** Information provided follows **

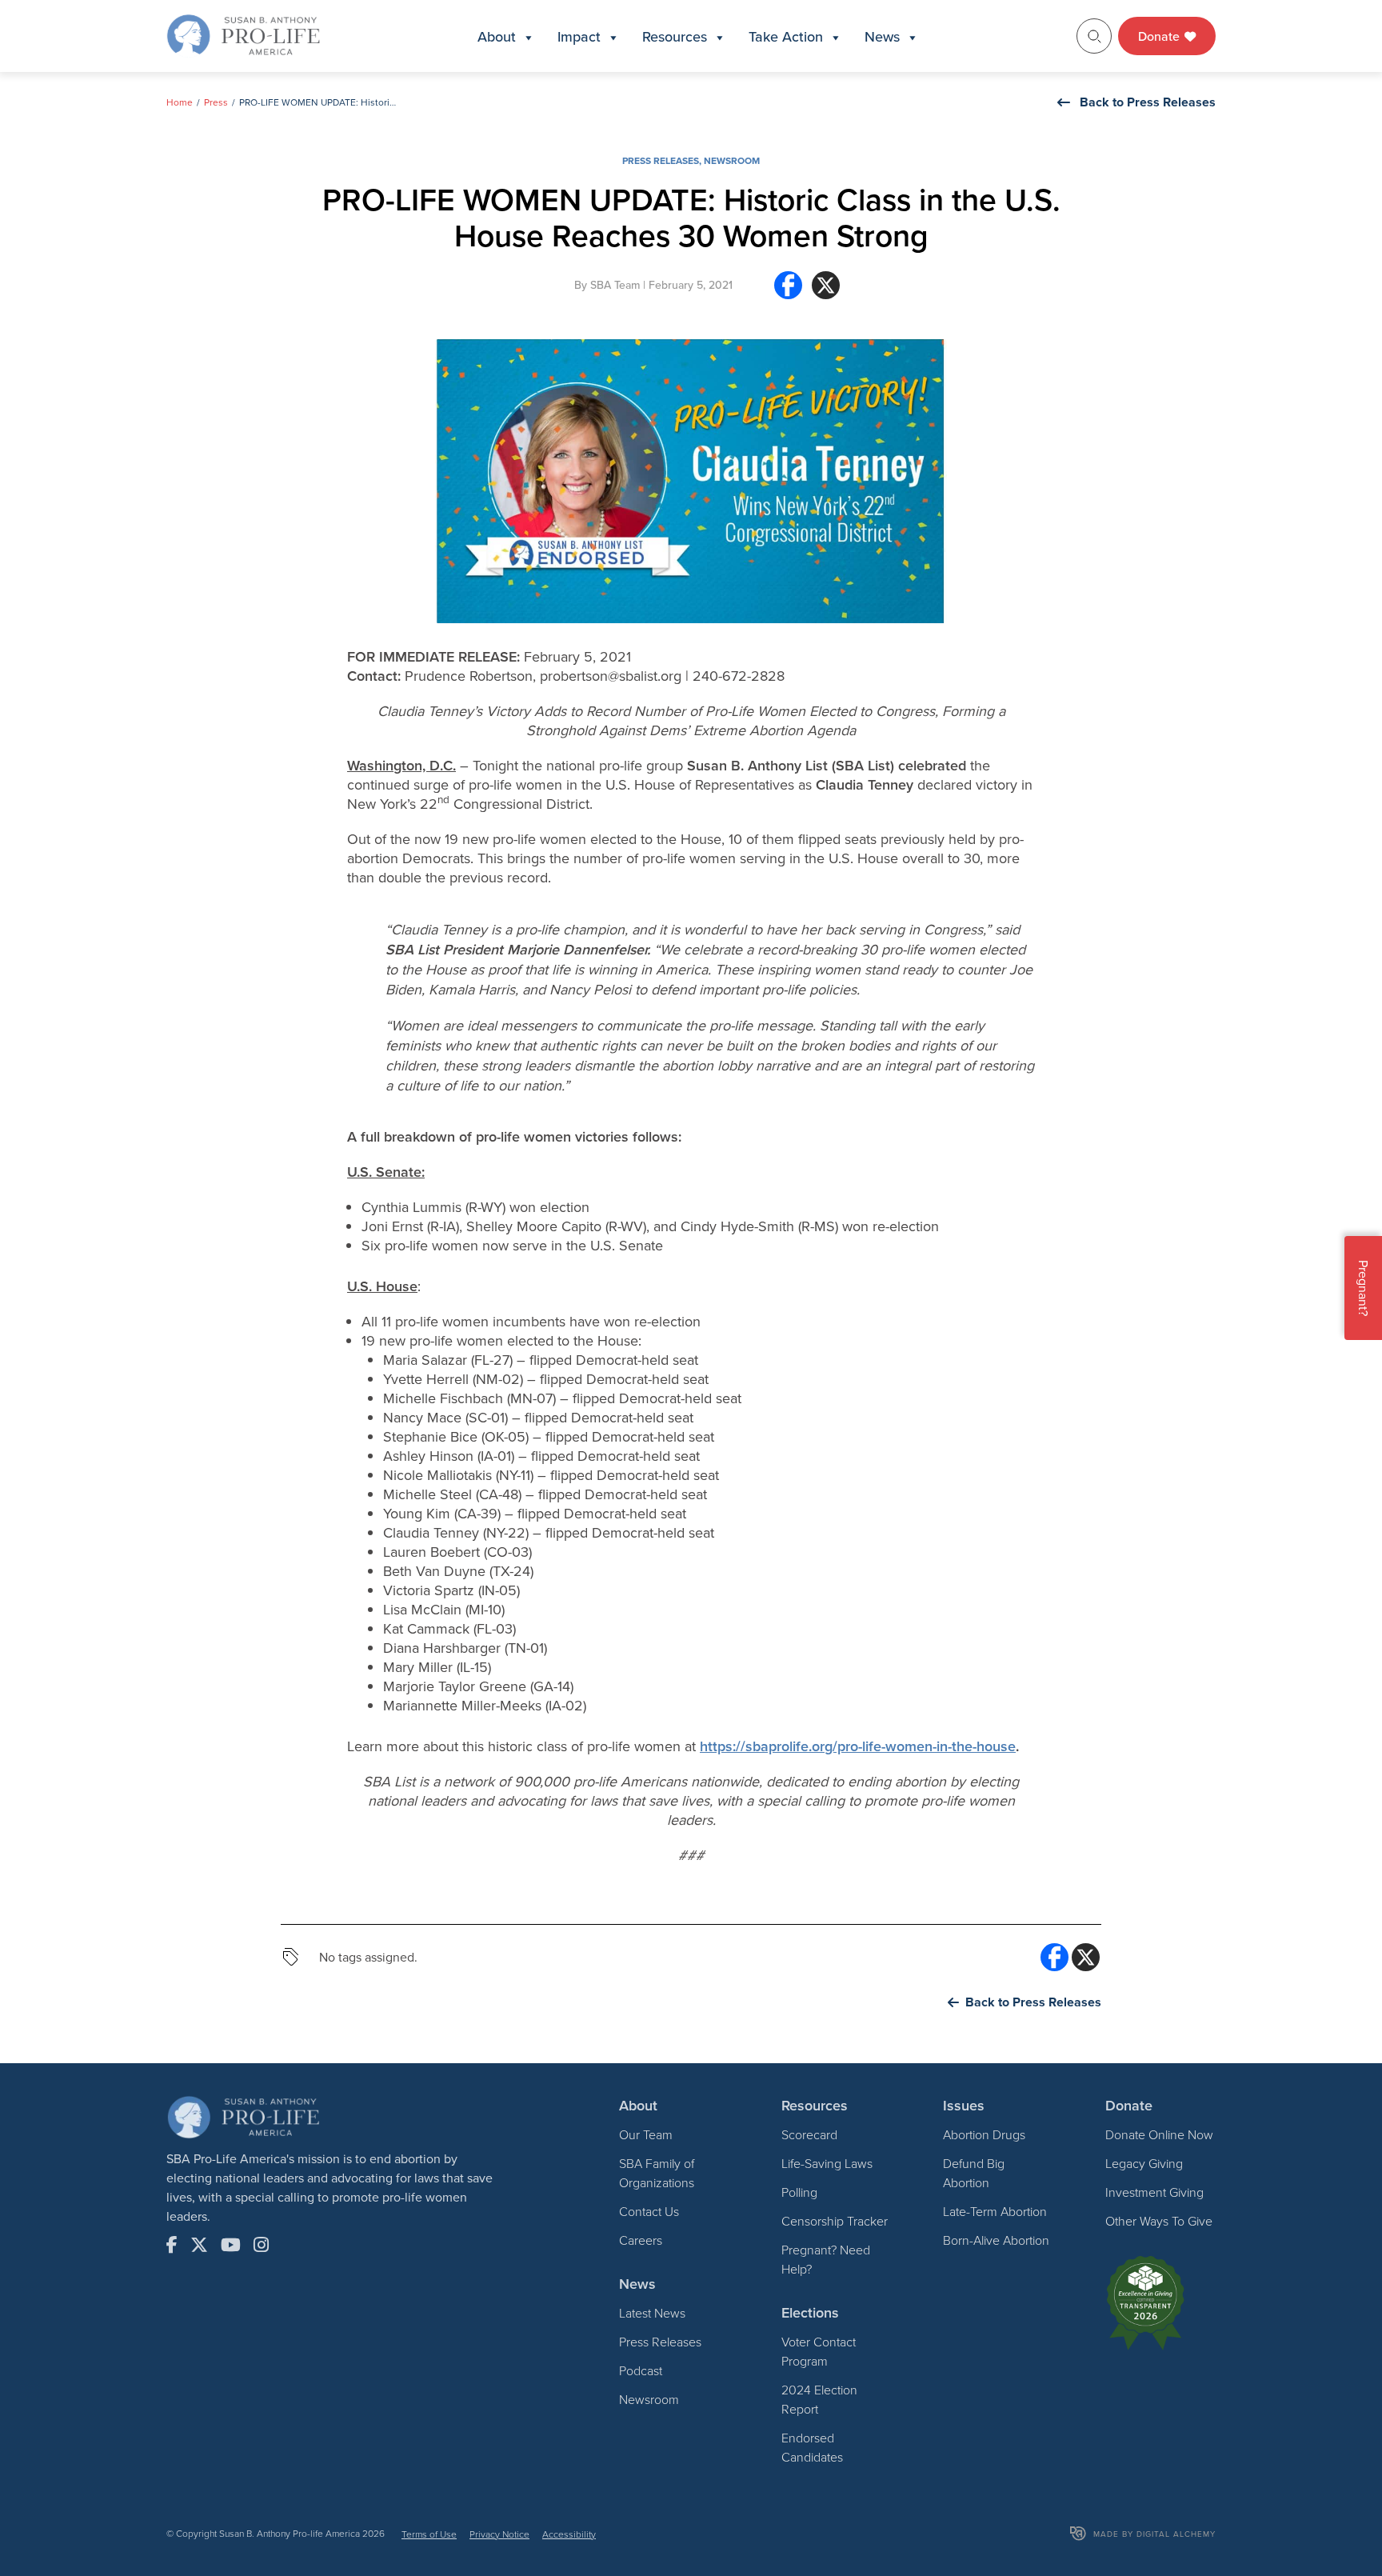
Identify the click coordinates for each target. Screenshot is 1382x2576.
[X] (826, 291)
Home (179, 102)
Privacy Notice (499, 2534)
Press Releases (660, 160)
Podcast (640, 2370)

** End of Information provided **

**Aim of the exercise:** Omit the pictures and print the listing exactly.

**Response for this exercise:**
Identify the click coordinates for each target. Screenshot is 1382x2576.
[X] (826, 291)
Home (179, 102)
Privacy Notice (499, 2534)
Press Releases (660, 160)
Podcast (640, 2370)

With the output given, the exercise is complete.